[PASSAGE FOR REVIEW]:
....................

Two other Top 10 singles suffer ACR-induced drops this week with Dua Lipa's IDGAF tumbling 6-17 and Kendrick Lamar's All The Stars dimming 10-25. That leaves room for singles to replace them, so step forward Lil Dicky and Chris Brown with the still gut-wrenchingly funny Freaky Friday which soars 16-5 and moves beyond the realm of novelty to become a certified smash hit. The other vacant space in the Top 10 is pleasingly filled by Sigala & Paloma Faith with Lullaby, the track climbing 13-9 to become Sigala's sixth Top 10 hit single and what is only the fourth for his invited guest singer, her first since Changing back in 2014.
The failure of God's Plan to exit the Top 10 as expected leaves Bebe Rexha and Florida Georgia Line hammering on the door, for now, Meant To Be stuck with a single place rise to Number 11.
Don't Hold Him Back
Just for a change, the most talked-about new release of the week ended up being the biggest new hit of the week. Or should that be hits plural? Following up smash 2017 single There's Nothing Holding Me Back (which peaked at Number 4 during an 8-week Top 10 run) is Canadian singer Shawn Mendes. His tactic was to release two singles in quick succession at the end of last week, with In My Blood creeping out worldwide during the course of Thursday and its companion Lost In Japan just under 24 hours later. Both wind up as the two biggest new entries on the Official UK Singles chart this week.
Leading the way in terms of airplay, reception and as it turns out stream and sales is the lead track In My Blood, a hit which does everything we have come to expect of a Shawn Mendes single. Whilst it cannot quite equal the first week success of its predecessor the single does at least make a strong debut at Number 13, this enough for now to rank as his sixth Top 20 chart single (counting his appearance on The Vamps' Oh Cecilia on which he made his chart debut back in 2014). Twin track Lost In Japan fares slightly less well, although its own popularity is more than enough to see it land at Number 30.
Caught In The Crossfire
It isn't a new entry, by any means, but there's one other Top 40 hit this week which is perhaps worthier of more attention than we have paid it so far. It has been mentioned in dispatches as the second of two current hit singles featuring the vocals of Florida Georgia Line, but the chart journey to date of Hailee Steinfeld and Alesso's Let Me Go is nothing less than intriguing. The single holds firm this week at Number 32 in what is now its eighth straight week as a Top 40 single. During the course of those two months it has never once climbed higher than Number 30, a peak it scaled six weeks ago. This is all part of an extended singles chart run which actually began way back in November last year when the track was first released. Although it temporarily vanished from view in late December when the Christmas hits invaded the charts, Let Me Go has been charging continuously ever since with this week now its 23rd week as a Top 100 chart single. In truth, that puts even the slow and steady chart run of Feel It Still into an entirely new perspective. You cannot rule out the possibility of the single becoming a larger hit, especially with the Florida Georgia Line connection, but the label must surely be wondering what else they have do to get it to spring into life.

....................

[DATASET EXTRACT]:
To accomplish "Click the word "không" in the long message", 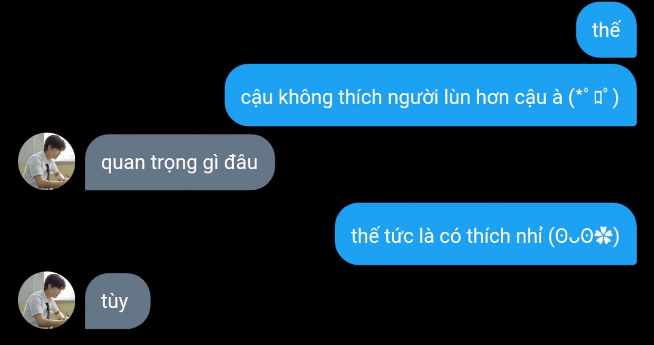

....................

[PROBLEM 1]:
Reproduce the passage of the chart commentary from "The failure of" to "to Number 11." word for word.
[PROBLEM 2]:
According to the chart commentary, at what position does Shawn Mendes's Lost In Japan enter the Official UK Singles chart?

[FINAL ANSWER 1]:
The failure of God's Plan to exit the Top 10 as expected leaves Bebe Rexha and Florida Georgia Line hammering on the door, for now, Meant To Be stuck with a single place rise to Number 11.

[FINAL ANSWER 2]:
Number 30.